*PASSAGE FOR REVIEW*:
===
Data Warehouse & Data mining Concepts


What is a data warehouse - A 101 guide to modern data warehousing

This article discusses data warehousing from a holistic standpoint and quickly touches upon all the relevant concepts that one needs to know. Start here if you do not know where to start from.
Since this site is dedicated to data warehousing professionals, it was plain for us to assume that visitors of this site are already quite familiar with the basic concepts of data warehousing and business intelligence. Creating basic tutorials on these subjects were perhaps too obvious for us to do and that explains why there are not many articles on the basic concepts and definitions of data warehousing in this site. But something began to strike us.
We began to realize that there are still a lot of craving among our readers to understand the basic. And wikipedia definition of data warehousing is not enough for them - partly because of the inadequate elaboration and partly because of the heterogeneous background and experiences of our users who are still struggling to grasp the fundamentals. So we decided to produce a set of comprehensive and basic ground up articles for our readers to enable them venture deep into the subject of data warehousing. So let's begin with what is data warehousing, and what is business intelligence and why should we care.

What is data warehousing?

Data warehousing is the science of storing data for the purpose of meaningful future analysis.
Yes, it is a science (not much art involved!) and it deals with the mechanism of electronically storing and retrieving data so that some analysis can be performed on that data to corroborate / support a business decision or to predict a business outcome.
What is Business Intelligence?
===
*BRIEF A*: Could you edit the data warehousing article from "Since this site" to "to strike us.", replacing "site" with "website"?
*BRIEF B*: Could you continue the data warehousing article from the point where it stops?

Stored data entries:
===
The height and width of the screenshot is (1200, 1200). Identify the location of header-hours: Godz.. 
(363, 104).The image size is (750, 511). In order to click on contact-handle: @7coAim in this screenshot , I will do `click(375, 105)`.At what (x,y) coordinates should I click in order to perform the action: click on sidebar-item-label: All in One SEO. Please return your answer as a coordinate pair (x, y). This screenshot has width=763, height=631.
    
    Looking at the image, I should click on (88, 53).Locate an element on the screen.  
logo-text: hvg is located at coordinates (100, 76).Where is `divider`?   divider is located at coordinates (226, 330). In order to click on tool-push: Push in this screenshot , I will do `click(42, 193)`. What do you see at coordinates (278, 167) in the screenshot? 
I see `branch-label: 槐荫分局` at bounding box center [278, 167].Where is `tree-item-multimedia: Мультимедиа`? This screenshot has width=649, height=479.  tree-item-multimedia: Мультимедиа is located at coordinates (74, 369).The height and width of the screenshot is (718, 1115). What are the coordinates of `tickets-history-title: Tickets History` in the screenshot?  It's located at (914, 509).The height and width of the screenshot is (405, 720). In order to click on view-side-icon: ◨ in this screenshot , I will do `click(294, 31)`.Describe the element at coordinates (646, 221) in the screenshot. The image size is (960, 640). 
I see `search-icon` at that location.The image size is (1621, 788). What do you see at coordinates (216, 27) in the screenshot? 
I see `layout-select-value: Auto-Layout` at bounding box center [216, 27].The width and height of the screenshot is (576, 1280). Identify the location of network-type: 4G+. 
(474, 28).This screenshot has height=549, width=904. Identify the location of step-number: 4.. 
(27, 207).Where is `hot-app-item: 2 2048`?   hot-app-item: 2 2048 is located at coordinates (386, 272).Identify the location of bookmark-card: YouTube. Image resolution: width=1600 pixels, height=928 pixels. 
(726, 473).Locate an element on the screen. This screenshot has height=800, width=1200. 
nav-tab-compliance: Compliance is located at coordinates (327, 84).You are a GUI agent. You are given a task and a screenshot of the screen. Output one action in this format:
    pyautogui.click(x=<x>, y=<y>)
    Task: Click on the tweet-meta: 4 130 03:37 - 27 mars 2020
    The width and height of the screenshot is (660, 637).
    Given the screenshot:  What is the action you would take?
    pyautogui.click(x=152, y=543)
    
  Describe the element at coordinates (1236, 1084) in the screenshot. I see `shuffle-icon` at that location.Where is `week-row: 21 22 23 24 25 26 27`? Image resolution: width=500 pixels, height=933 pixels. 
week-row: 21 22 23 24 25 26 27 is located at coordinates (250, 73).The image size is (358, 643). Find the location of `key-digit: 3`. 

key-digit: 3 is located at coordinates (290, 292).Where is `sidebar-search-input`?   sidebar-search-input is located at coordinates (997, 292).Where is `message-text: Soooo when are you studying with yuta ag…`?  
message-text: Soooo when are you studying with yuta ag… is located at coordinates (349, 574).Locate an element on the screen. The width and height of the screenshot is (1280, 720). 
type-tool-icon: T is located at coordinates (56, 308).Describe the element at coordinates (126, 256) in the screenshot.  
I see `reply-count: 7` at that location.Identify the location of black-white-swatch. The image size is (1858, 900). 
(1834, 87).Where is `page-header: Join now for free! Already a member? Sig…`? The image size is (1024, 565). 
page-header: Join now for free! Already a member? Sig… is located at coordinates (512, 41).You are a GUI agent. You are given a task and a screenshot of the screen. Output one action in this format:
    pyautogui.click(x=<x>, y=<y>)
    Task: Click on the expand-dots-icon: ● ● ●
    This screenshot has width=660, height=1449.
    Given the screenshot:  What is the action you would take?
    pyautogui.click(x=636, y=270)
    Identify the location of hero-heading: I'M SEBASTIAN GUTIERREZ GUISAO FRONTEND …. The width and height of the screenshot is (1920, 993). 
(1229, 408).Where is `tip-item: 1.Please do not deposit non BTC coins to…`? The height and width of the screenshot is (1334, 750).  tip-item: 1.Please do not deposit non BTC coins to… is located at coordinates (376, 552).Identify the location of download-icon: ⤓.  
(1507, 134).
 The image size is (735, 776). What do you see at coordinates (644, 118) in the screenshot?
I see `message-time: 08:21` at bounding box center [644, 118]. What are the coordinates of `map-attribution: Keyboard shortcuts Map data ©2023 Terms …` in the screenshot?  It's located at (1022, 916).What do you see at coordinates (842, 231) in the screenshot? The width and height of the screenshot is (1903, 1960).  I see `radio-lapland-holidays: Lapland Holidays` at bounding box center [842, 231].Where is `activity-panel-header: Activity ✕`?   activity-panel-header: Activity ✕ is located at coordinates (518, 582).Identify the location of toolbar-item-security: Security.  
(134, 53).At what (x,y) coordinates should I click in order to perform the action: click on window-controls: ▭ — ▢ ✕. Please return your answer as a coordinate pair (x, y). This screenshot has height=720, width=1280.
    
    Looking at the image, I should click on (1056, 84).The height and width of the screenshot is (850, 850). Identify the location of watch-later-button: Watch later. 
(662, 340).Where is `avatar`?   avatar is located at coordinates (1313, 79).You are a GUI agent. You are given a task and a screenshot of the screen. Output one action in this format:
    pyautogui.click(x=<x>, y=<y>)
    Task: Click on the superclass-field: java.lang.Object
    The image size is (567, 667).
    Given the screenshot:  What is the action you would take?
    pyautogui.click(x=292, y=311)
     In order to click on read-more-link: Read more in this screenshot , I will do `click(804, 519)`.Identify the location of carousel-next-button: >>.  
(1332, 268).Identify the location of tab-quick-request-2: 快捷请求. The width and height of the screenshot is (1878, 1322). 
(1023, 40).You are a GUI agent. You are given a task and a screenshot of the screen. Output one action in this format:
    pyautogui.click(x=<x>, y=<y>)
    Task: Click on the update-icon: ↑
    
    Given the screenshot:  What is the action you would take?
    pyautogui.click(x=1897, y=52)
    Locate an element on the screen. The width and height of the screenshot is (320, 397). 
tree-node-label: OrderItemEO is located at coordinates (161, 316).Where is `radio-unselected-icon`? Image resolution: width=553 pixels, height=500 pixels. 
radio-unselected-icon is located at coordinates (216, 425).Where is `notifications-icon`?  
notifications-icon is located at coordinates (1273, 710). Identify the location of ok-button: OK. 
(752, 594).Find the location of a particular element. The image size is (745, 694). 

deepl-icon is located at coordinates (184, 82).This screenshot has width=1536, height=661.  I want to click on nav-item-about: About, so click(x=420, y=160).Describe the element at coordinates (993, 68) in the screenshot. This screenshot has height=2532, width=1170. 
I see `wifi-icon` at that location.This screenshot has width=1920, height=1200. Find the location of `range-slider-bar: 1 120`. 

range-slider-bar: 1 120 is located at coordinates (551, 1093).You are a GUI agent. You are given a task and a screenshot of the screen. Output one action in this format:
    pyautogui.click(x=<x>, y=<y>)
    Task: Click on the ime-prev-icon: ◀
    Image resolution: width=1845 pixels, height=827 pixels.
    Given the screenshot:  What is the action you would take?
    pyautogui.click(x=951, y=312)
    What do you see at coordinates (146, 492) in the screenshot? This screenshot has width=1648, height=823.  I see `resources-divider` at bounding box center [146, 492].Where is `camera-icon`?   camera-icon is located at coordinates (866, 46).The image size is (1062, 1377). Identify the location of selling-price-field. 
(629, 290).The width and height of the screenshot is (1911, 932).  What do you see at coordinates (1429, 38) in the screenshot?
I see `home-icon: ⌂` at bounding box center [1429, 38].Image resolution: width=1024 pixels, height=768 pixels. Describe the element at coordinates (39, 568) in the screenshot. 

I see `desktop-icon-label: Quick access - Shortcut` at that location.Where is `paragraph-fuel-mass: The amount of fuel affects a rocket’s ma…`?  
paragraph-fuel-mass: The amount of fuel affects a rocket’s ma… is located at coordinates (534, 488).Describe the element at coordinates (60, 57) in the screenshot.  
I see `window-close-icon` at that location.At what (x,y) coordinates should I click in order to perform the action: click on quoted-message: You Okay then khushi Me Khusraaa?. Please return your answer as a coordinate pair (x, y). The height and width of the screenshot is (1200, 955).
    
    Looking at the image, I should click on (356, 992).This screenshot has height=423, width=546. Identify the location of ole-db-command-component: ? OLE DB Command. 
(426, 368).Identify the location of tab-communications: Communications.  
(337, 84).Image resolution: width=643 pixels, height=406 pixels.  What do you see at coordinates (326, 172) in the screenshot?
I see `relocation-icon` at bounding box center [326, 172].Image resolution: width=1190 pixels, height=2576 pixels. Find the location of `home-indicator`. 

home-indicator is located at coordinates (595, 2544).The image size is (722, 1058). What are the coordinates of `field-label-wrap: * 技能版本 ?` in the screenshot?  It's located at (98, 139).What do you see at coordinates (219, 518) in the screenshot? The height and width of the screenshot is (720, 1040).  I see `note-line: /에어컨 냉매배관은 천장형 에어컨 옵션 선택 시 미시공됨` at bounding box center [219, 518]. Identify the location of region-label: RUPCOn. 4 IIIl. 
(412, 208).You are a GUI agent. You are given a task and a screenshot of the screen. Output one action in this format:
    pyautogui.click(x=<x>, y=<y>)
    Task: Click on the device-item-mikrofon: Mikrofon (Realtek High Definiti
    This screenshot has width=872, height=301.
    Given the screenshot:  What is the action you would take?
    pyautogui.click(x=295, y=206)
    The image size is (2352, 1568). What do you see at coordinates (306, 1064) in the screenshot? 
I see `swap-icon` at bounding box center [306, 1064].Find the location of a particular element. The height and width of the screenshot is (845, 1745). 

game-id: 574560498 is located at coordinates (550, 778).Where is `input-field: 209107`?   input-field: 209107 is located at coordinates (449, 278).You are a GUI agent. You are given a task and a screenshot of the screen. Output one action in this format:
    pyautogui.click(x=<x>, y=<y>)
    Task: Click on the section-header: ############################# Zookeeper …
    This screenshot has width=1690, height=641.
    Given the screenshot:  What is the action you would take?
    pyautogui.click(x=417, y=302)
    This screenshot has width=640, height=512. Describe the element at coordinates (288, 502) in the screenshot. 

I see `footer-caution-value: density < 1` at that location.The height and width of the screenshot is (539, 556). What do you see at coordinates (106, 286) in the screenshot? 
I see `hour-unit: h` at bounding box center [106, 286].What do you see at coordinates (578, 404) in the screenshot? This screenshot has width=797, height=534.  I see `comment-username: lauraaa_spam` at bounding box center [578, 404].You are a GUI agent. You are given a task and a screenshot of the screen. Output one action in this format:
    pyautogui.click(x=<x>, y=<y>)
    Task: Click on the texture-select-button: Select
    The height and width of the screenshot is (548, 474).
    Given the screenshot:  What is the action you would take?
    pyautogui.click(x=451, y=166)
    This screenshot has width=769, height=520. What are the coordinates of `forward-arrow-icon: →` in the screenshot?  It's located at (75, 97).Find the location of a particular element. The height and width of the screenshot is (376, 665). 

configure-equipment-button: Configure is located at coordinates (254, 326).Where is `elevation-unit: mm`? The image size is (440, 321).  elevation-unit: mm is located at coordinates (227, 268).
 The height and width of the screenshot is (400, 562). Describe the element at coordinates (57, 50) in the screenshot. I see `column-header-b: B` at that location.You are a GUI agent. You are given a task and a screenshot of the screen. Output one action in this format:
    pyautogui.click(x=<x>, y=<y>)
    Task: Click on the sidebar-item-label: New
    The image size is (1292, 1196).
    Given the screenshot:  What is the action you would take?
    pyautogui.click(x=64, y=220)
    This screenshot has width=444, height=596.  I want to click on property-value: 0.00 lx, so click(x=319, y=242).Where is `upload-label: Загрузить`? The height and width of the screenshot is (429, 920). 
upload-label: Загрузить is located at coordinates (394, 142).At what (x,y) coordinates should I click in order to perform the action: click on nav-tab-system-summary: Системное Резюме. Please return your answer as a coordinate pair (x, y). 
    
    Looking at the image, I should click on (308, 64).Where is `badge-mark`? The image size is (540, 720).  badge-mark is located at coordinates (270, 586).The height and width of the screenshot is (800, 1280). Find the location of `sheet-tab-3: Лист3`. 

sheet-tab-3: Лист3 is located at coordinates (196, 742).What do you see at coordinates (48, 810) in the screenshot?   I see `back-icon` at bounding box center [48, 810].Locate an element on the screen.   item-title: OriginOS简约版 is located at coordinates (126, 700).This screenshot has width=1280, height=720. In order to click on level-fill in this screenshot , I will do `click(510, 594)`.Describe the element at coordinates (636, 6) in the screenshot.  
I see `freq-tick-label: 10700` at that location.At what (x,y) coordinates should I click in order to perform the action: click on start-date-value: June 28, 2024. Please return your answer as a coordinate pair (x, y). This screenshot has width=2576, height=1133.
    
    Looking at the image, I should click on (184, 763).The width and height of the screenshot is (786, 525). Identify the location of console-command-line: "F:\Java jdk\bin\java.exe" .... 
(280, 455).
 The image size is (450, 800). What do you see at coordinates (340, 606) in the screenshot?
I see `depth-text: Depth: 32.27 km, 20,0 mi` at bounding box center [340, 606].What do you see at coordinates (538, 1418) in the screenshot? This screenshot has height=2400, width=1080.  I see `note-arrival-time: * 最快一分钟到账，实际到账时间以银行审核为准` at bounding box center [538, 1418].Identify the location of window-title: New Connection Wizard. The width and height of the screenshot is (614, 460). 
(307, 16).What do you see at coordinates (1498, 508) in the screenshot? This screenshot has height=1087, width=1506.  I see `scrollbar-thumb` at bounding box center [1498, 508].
===
*WRITTEN ANSWER A*:
Since this website is dedicated to data warehousing professionals, it was plain for us to assume that visitors of this website are already quite familiar with the basic concepts of data warehousing and business intelligence. Creating basic tutorials on these subjects were perhaps too obvious for us to do and that explains why there are not many articles on the basic concepts and definitions of data warehousing in this website. But something began to strike us.

*WRITTEN ANSWER B*:
Business Intelligence, on the other hand, is simply the art and science of presenting historical data in a meaningful way (often by using different data visualization techniques).
Raw data stored in databases turns into valuable information through the implementation of Business Intelligence processes.

Why data warehouse?

DW technologies provide historical, current and predictive views of business operations by analyzing the present and historical business data. Data analysis is often done using visualization techniques that turn complex data into images that tells compelling story. Raw data by this process of analysis help management take right decisions.
As an example of how modern visualization techniques are helping to unlock the complex and hidden information stored deep inside the data, visit
GapMinder is a small tool conceptualized by Prof. Hans Rosling, that analyzes complex socio-economical data to reveal world's most important trends
To further demonstrate the need of data warehousing, consider this.
English: Typical Data Warehouse Functional Diagram Let's imagine a company called "FairShop" that has 1000 retail outlets across USA. The company has built one data warehouse to store the data collected from all the shop outlets so that they can analyze the data to gather business intelligence.
The company collects raw sales data from all of their outlet shops (through a process called ETL) and then load them into a place called Data warehouse or data mart (at this point don't bother too much about the exact meaning and differences of data mart and data warehouse - we will get to it in detail later).
Once the data is there in data warehouse (or data mart) business intelligence techniques are applied to that data for analysis and reporting. Since the company now has the sales and purchase information from all their shops in a centralized place, it can easily use this data to answer some rudimentary questions about their business e.g. what shop makes highest sales, which product is most popular across the shop, what is the stock balance etc.
It is very common to talk about both data warehousing and business intelligence together since business intelligence in this context refers to analyzing the data in data warehouse. As Wikipedia puts it:
"Common functions of business intelligence technologies are reporting, online analytical processing, analytics, data mining, process mining, complex event processing, business performance management, benchmarking, text mining and predictive analytics."

Building the definition of data warehouse

There are couple of points to notice from the typical retail scenario shown above. These points form the base of our discussion on the definition.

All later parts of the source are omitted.